The statutory authority to enter a residence to make an arrest can be found in MCL 764.21. This statute applies when police have been refused admittance to a residence where the suspect is reasonably suspected to be located. It allows an officer to forcibly enter a residence to make an arrest pursuant to any arrest warrant, or for a felony without a warrant. However, courts have restricted use of the statute as described below.
Felony Arrests With an Arrest Warrant: In Payton v. New York, the U.S. Supreme Court held that a valid felony arrest warrant allows police to enter a suspect’s residence to make the arrest when there is reason to believe the suspect is inside. Without an Arrest Warrant: Unless exigent circumstances exist, police may not enter a residence to make a warrantless felony arrest (Payton). This is the rule no matter who owns the residence and whether or not the suspect is inside. Examples of exigent circumstances justifying entry include hot pursuit and significant and apparent danger to the public or police.

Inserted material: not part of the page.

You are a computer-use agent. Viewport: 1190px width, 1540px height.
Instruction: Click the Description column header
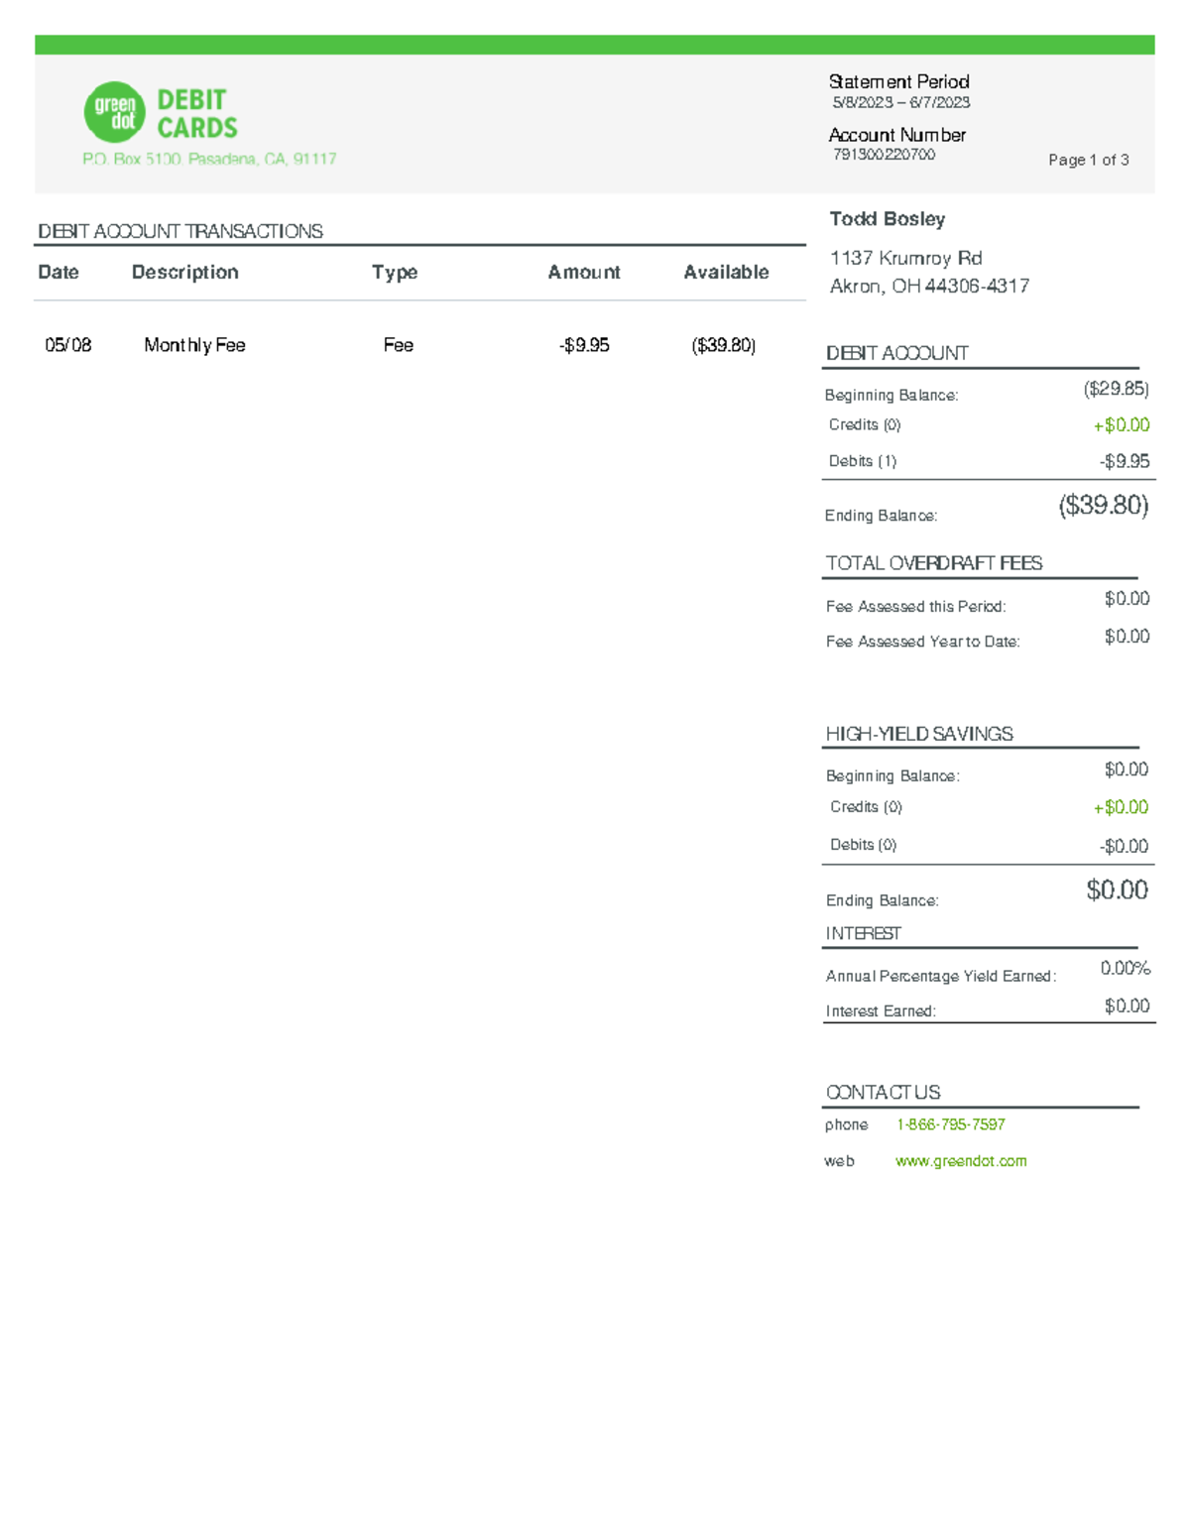pos(185,272)
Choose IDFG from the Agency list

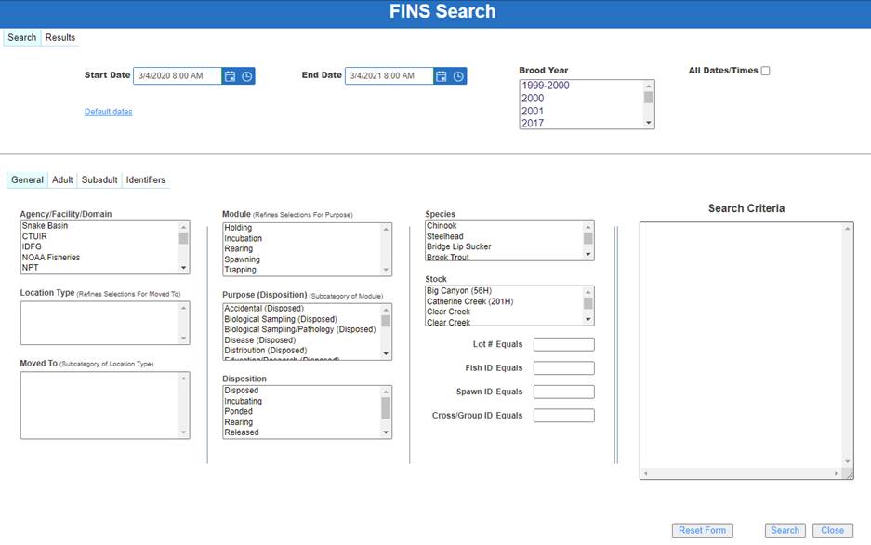point(33,247)
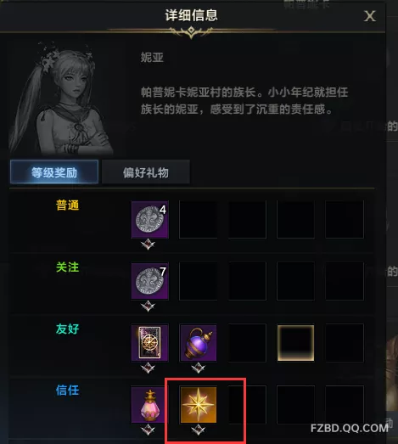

Misdemeanor Arrests The Michigan Court of Appeals has held that MCL 764.21 does not authorize entry into a residence for a warrantless misdemeanor arrest (People v. Reinhardt). The Payton rule applies to arrests with a misdemeanor warrant. Third Party Residences When the person named in an arrest warrant is located inside a residence owned by a third party, the rule is simple: Officers must obtain a search warrant or consent before making entry. Both the U.S. Supreme Court (Steagald v. United States) and the Michigan Court of Appeals (People v. Stark) have held that arrest warrants do not authorize entry into third party residences – even when officers are certain the wanted person is inside.